Problem to work on
Copy every one of the records below word for word, keeping each line as it appears.

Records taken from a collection
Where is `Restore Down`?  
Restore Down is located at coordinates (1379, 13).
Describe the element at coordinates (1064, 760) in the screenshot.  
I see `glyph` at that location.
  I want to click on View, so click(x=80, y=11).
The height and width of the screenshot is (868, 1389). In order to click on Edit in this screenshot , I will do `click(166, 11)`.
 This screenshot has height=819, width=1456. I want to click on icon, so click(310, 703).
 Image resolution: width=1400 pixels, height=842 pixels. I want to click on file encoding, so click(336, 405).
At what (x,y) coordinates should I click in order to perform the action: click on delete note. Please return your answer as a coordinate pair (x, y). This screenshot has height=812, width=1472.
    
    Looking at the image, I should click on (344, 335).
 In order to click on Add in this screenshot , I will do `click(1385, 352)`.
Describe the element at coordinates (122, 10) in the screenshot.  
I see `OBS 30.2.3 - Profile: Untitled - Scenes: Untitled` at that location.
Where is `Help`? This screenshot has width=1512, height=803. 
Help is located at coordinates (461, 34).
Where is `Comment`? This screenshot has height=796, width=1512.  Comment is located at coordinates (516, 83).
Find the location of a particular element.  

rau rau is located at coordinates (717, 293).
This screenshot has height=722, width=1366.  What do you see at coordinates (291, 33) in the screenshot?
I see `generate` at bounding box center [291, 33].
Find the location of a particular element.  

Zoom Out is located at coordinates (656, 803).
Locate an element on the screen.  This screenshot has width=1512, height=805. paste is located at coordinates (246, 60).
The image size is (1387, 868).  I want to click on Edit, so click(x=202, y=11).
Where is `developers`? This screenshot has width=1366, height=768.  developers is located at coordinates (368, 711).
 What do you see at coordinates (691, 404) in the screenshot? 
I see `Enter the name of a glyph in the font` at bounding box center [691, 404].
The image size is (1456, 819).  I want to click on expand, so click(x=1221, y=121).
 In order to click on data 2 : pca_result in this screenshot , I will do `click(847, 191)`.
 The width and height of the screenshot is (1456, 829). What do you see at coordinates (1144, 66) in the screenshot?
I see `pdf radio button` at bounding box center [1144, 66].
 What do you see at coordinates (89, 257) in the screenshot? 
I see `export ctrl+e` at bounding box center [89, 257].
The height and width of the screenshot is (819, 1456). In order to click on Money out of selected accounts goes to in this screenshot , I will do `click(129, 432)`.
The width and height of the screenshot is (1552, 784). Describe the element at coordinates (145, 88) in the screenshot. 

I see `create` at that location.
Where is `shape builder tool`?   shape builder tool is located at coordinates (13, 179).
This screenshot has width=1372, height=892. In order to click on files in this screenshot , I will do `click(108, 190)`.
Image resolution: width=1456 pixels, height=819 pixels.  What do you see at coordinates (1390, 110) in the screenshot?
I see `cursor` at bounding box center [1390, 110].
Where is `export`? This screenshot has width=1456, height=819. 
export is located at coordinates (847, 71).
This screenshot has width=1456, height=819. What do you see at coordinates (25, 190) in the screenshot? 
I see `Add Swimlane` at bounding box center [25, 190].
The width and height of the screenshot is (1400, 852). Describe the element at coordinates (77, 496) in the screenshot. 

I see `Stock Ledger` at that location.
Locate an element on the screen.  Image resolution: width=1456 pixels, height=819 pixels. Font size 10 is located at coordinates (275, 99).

Solution for this exercise
Where is `Restore Down`?  
Restore Down is located at coordinates (1379, 13).
Describe the element at coordinates (1064, 760) in the screenshot.  
I see `glyph` at that location.
  I want to click on View, so click(x=80, y=11).
The height and width of the screenshot is (868, 1389). In order to click on Edit in this screenshot , I will do `click(166, 11)`.
 This screenshot has height=819, width=1456. I want to click on icon, so click(310, 703).
 Image resolution: width=1400 pixels, height=842 pixels. I want to click on file encoding, so click(336, 405).
At what (x,y) coordinates should I click in order to perform the action: click on delete note. Please return your answer as a coordinate pair (x, y). This screenshot has height=812, width=1472.
    
    Looking at the image, I should click on (344, 335).
 In order to click on Add in this screenshot , I will do `click(1385, 352)`.
Describe the element at coordinates (122, 10) in the screenshot.  
I see `OBS 30.2.3 - Profile: Untitled - Scenes: Untitled` at that location.
Where is `Help`? This screenshot has width=1512, height=803. 
Help is located at coordinates (461, 34).
Where is `Comment`? This screenshot has height=796, width=1512.  Comment is located at coordinates (516, 83).
Find the location of a particular element.  

rau rau is located at coordinates (717, 293).
This screenshot has height=722, width=1366.  What do you see at coordinates (291, 33) in the screenshot?
I see `generate` at bounding box center [291, 33].
Find the location of a particular element.  

Zoom Out is located at coordinates (656, 803).
Locate an element on the screen.  This screenshot has width=1512, height=805. paste is located at coordinates (246, 60).
The image size is (1387, 868).  I want to click on Edit, so click(x=202, y=11).
Where is `developers`? This screenshot has width=1366, height=768.  developers is located at coordinates (368, 711).
 What do you see at coordinates (691, 404) in the screenshot? 
I see `Enter the name of a glyph in the font` at bounding box center [691, 404].
The image size is (1456, 819).  I want to click on expand, so click(x=1221, y=121).
 In order to click on data 2 : pca_result in this screenshot , I will do `click(847, 191)`.
 The width and height of the screenshot is (1456, 829). What do you see at coordinates (1144, 66) in the screenshot?
I see `pdf radio button` at bounding box center [1144, 66].
 What do you see at coordinates (89, 257) in the screenshot? 
I see `export ctrl+e` at bounding box center [89, 257].
The height and width of the screenshot is (819, 1456). In order to click on Money out of selected accounts goes to in this screenshot , I will do `click(129, 432)`.
The width and height of the screenshot is (1552, 784). Describe the element at coordinates (145, 88) in the screenshot. 

I see `create` at that location.
Where is `shape builder tool`?   shape builder tool is located at coordinates (13, 179).
This screenshot has width=1372, height=892. In order to click on files in this screenshot , I will do `click(108, 190)`.
Image resolution: width=1456 pixels, height=819 pixels.  What do you see at coordinates (1390, 110) in the screenshot?
I see `cursor` at bounding box center [1390, 110].
Where is `export`? This screenshot has width=1456, height=819. 
export is located at coordinates (847, 71).
This screenshot has width=1456, height=819. What do you see at coordinates (25, 190) in the screenshot? 
I see `Add Swimlane` at bounding box center [25, 190].
The width and height of the screenshot is (1400, 852). Describe the element at coordinates (77, 496) in the screenshot. 

I see `Stock Ledger` at that location.
Locate an element on the screen.  Image resolution: width=1456 pixels, height=819 pixels. Font size 10 is located at coordinates (275, 99).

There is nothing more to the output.